Over the last decades, and with the end to the Ottoman Empire and Britain's entrance into domestic and international politics, the discovery of oil and the country's independence, Iraq has a vast oil reserve, but nonetheless the country has been stricken with tension and conflict. The result of this political instability can be clearly seen in the displacement and homelessness of millions of Iraqis. Iraq has always been host to refugees and even migrants from neighbouring countries too, which is as a result of the unique cultural position of the country. The extensive ethnic and religious diversity in Iraq in comparison with its neighbours, itself has caused the displacement of people in various periods in the past and present.
With the coming to power of the Baath Party in 1968 as an Arab nationalist party, Sunni and extremist, the social situation of Iraq was turned upside down and pressures on ethnic minorities such as the Kurds – who always claimed a part of Iraq as their own country – increased. The secular and nationalist Baathist regime brutally cracked down on Shia movements throughout its reign in Iraq. With Saddam Hussein coming into power the violence and pressures on the Shia majority and Kurdish minority increased, and forced thousands of Iraqis to migrate to other countries, to an extent that in the last forty years and the start of the Iraq-Iran war millions of Iraqis left the country. Saddam’s fight with the Kurds between 1980 and 1988, the occupation of Kuwait, the 1991 Persian Gulf War, UN sanctions against Saddam Hussein, are all causes of the displacement and homelessness of thousands of Iraqis and their being scattered all around the world.
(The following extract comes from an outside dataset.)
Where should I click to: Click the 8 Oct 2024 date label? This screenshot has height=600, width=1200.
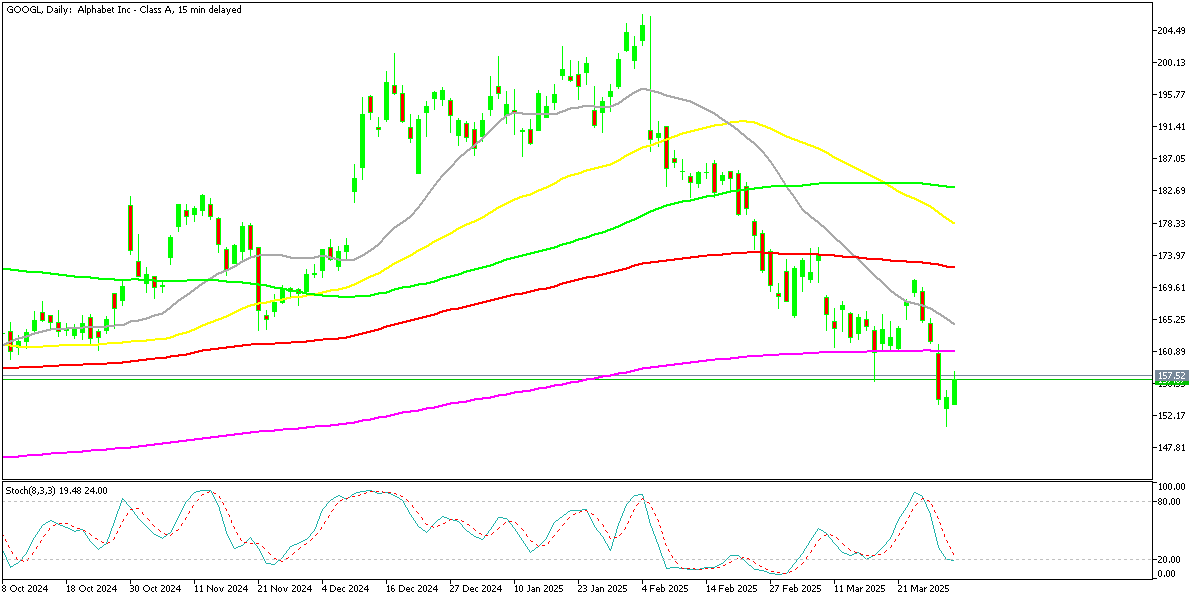click(25, 590)
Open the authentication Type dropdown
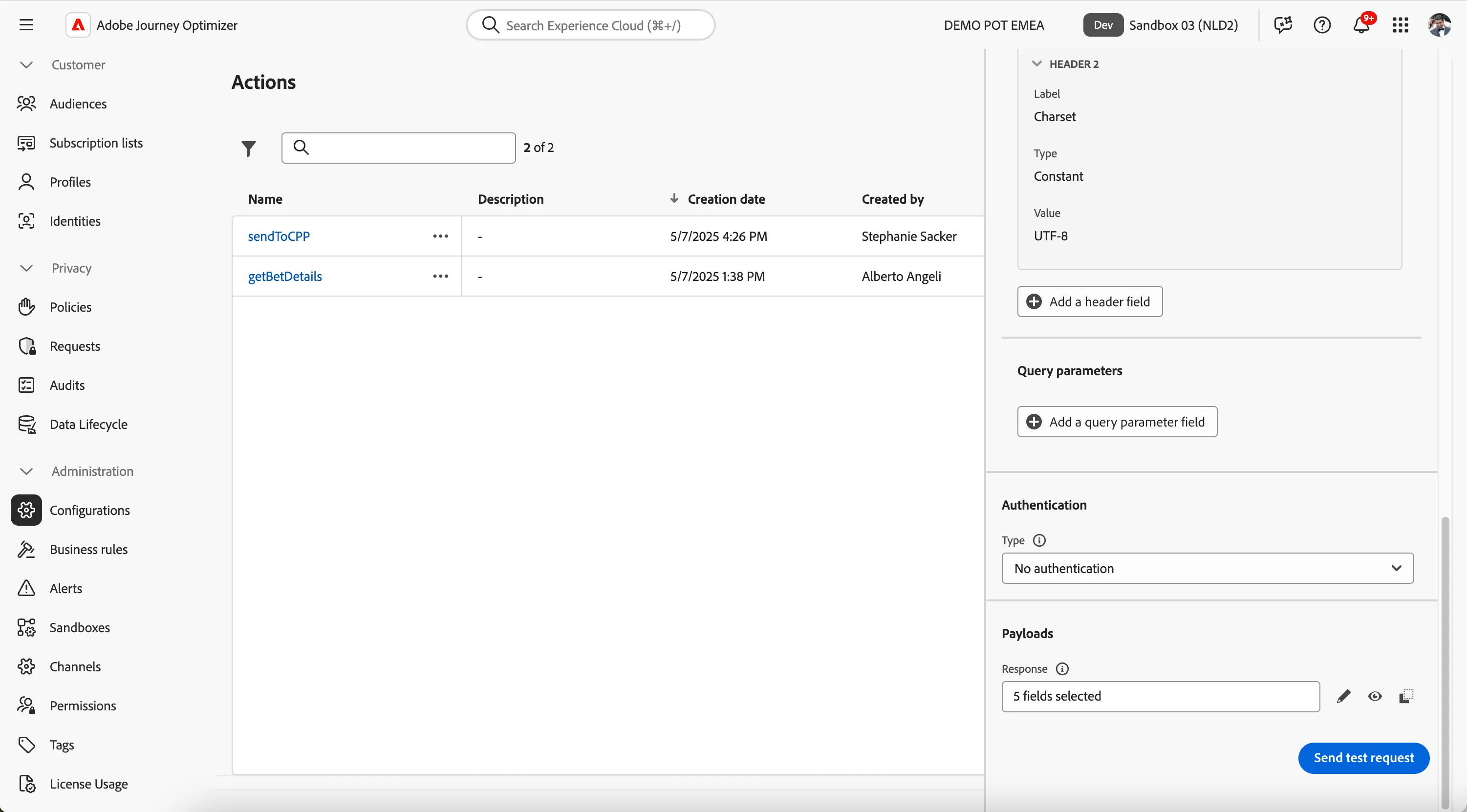This screenshot has width=1467, height=812. point(1208,568)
According to UN figures, in April 2007, four million Iraqis left Iraq and moved to several countries; 1.3 million were forced to leave their homes, two million found homes in the Middle East and 200,000 found homes in the west.
The number of Iraqi refugees till the start of the conflict in Syria was the largest number in the world. In fact the Iraqi refugee population is higher than the number of post 1948 war Palestinian refugee population. The majority of Iraqi refugees who are in neighbouring countries do not have refugees rights, because in most of these countries, the hosts look upon the refugees as guests that one day will leave their countries. According to UNHCR figures, the conditions of these refugees in Egypt and Turkey is worse than in other countries. Before the outbreak of conflict in Syria, this country was a suitable destination for the large number of Iraqi refugees, but the bad conditions of Syria over the recent years, has forced these guests to return to Iraq. Most of these Iraqis do not even deem Iraq as their country, and have returned to the country in a state of hopelessness and fear, who do not feel safe nor do they see it as their homeland.
With the continuation of the current conflict against ISIS in Iraq, the majority of the residents of provinces affected by conflict have been forced from their homes and towns, and are sheltered in camps set up around Baghdad and other safe cities by the Red Crescent and the United Nations. Currently 1 million Iraqis are internally displaced. The threat of bombings and killings puts the lives of these people in danger. Under such insecure and frightening conditions, other fundamental shortages and shortfalls do not catch the eye. Shortage of clean drinking water, food, education facilities have caused numerous mental and physical problems for the members of the families of these displaced people in these tents.
The may years prolonged war and violence in Iraw and Syria has made the term “home” an alien term for many of Iraqi and Syrian children, children who have been born to homelessness and displacement, and their only know moving from one town to another with backpacks on their backs.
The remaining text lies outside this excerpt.